FRANKFURT, Germany — European Central Bank President Mario Draghi warned Thursday that the economy of the 17 countries that use the euro currency remains weak and will struggle to grow, even with “visibly improved” confidence among the currency union’s financial markets.
After the bank’s governing council left its key interest rate unchanged at the record low of 0.75 percent, Mr. Draghi insisted the bank has done its part to haul the eurozone out of its financial crisis. Markets have rallied since the bank offered in September to buy the bonds of countries such as Spain and Italy, which are struggling with borrowing costs on their debt.
Mr. Draghi said it is up to governments to improve investor confidence in the currency bloc by fixing their shaky public finances and cutting the bureaucracy and regulations that block stronger growth.
“Economic activity in the euro area is expected to remain weak; although it continues to be supported by our monetary policy stance, and financial market confidence has visibly improved on the back of our decisions,” he said at a news conference in Frankfurt.
The slack economy poses a serious risk for the eurozone because only a broad rebound will help shrink the levels of government debt that have already pushed Cyprus, Ireland, Greece and Portugal into asking for bailouts. Government debt across the eurozone now averages 90 percent of annual economic output — well above the 60 percent limit under the region’s fiscal rules.
Mr. Draghi said current evidence “does not signal improvements toward the end of the year” and that growth is suffering from “heightened risk aversion,” as consumers and companies seek to cut their debt and improve their finances.
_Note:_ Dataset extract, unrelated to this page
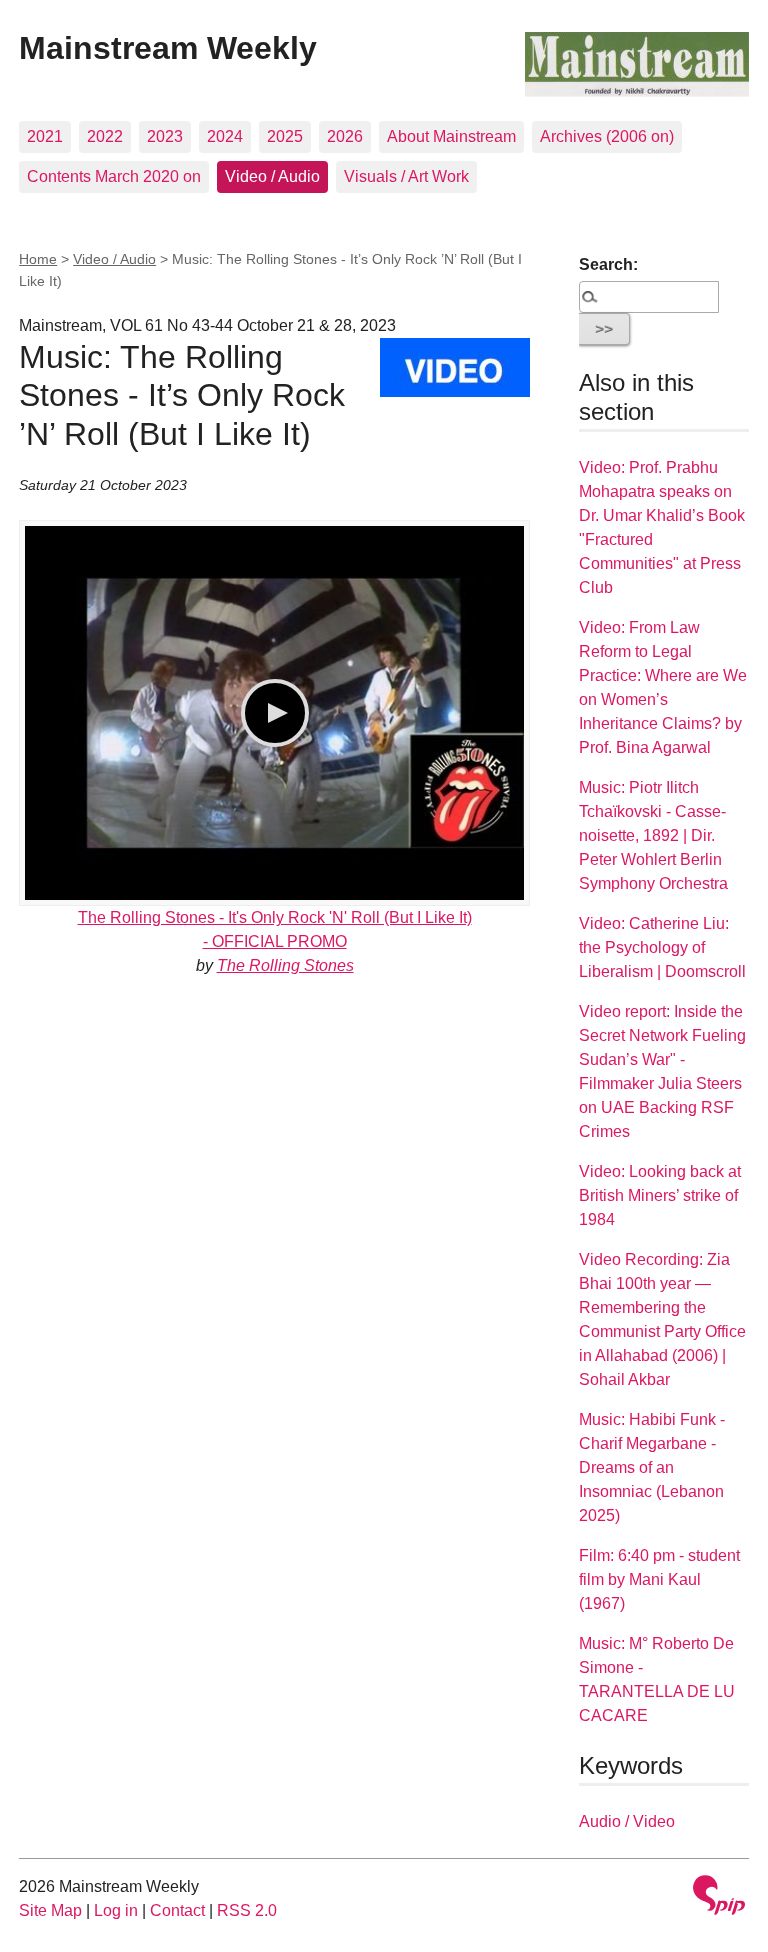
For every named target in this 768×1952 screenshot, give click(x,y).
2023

As part of its efforts to calm the financial crisis, the bank in September said it was willing to buy bonds issued by heavily indebted countries with the aim of lowering their borrowing costs as long as they are willing to ask for the help and take steps to cut their deficits.
Since then, stocks have risen and borrowing costs fallen without the bank spending a cent to intervene. The proposal alone appears to have helped instill greater confidence in the countries’ ability to pay down their debts.
On Thursday, the interest rate for Spain’s benchmark 10-year bond on the secondary market — an indicator of investor wariness of a country’s economy — was at 5.8 percent, up marginally on recent days but still way down from the unsustainable highs of 7 percent it reached in July. Meanwhile the Stoxx 50 index of leading European shares was up 148 points to 2,527.
While markets are feeling better, the outlook for the wider economy remains glum.
Budget cuts and tax increases imposed as part of austerity programs are weighing heavily on economies. The region’s gross domestic product shrank 0.3 percent in the second quarter.